On its part, the ADC, through its National Publicity Secretary Bolaji Abdullahi, outrightly rejected INEC’s position, describing the Commission’s statement as “full of contradictions.”
Abdullahi alleged that INEC had “caved to pressure” from a government he claimed is increasingly nervous about the ADC’s growing momentum, particularly following recent political realignments.
He insisted the party would challenge the decision, stating that its leadership was reviewing legal options and would respond appropriately.
In an earlier statement, Abdullahi went further, alleging that the ruling APC was orchestrating a plan to destabilise the ADC, including sponsoring protests in Abuja to manufacture public pressure against the party’s leadership.
He claimed the objective was to force INEC into recognising an alternative leadership, warning that the move represents a broader attempt to hijack what he described as “the only viable opposition party left in the country.”
Adding another layer to the controversy, legal scholar Chidi Odinkalu alleged, without providing evidence, that INEC’s decision followed high-level meetings involving senior judicial and executive figures.
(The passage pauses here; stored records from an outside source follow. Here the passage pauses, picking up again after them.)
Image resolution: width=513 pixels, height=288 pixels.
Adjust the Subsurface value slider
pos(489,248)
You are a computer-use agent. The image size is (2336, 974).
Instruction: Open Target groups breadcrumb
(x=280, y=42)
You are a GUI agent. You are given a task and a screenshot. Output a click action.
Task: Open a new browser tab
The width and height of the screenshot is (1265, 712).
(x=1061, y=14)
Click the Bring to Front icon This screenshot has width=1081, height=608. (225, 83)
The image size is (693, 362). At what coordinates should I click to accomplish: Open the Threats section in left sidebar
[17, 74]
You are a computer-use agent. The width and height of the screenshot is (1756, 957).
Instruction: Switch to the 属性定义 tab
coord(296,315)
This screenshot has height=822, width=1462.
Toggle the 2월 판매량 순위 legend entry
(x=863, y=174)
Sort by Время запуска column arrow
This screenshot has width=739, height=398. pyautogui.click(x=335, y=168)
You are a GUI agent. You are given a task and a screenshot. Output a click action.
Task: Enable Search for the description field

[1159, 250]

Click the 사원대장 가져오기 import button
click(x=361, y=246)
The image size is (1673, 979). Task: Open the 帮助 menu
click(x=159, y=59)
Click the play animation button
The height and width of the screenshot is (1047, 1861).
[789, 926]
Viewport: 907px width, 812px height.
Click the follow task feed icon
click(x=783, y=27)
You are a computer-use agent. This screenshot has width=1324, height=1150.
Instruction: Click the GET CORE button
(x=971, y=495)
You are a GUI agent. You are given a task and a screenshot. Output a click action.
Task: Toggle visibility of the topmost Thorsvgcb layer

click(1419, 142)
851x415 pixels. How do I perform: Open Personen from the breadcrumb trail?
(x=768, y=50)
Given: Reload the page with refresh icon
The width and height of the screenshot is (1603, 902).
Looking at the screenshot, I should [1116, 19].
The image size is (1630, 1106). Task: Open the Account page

He further questioned the Commission’s authority to interpret the Court of Appeal’s ruling, arguing that any ambiguity should have been referred back to the court rather than unilaterally acted upon.
Odinkalu also made claims regarding internal pressures within INEC’s leadership, suggesting that external influence may have shaped the Commission’s position—allegations that have not been independently verified.
Despite the growing backlash, INEC has maintained that its actions are guided strictly by the need to preserve the integrity of the judicial process and avoid prejudicing the outcome of the pending case.
Interestingly, some “Netizens” have weighed in on the matter with their own unique perspectives.
Osas(@osazeno) wrote:
“Nafiu dragged David Mark to the Federal High Court, seeking an ex parte order.
The judge didn’t grant it outright, instead, he asked Mark to come and show cause why the request shouldn’t be approved.
Rather than argue it there, Mark went to the Court of Appeal. The appellate court was clear: go back to the Federal High Court and argue your case.
More importantly, the Court of Appeal cautioned Independent National Electoral Commission (INEC) not to take any action that could render the pending suit useless. In simple terms “dont recognize anybody.
No Mark. No Nafiu. No faction.
Until the court settles the leadership tussle, there is officially no recognized leadership.
INEC didn’t pick sides; they simply obeyed the court.”
Raphael Daniel( @RaphaelDan8268 wrote:
“Why is opposition so lazy? Argue your case! If Nafiz Bala Gombe denied his signature at resignation, then carry out a forensic audit. Prove your case.”
Wrote Adegun Funmilola(@fadegun): “My concern is why did they take this man for granted? They could have met and negotiated with him. This would have avoided this mess. Sometimes, tiny details matter, and it is not proper taking people for granted.”
ButHawkMontana (@RealHeraclides) towed Effiong’s line, writing:
“No. Status quo ante bellum means the situation of things before the matter was initiated at the Federal High Court. David Mark was Chairman before the matter and should have been left in his place.”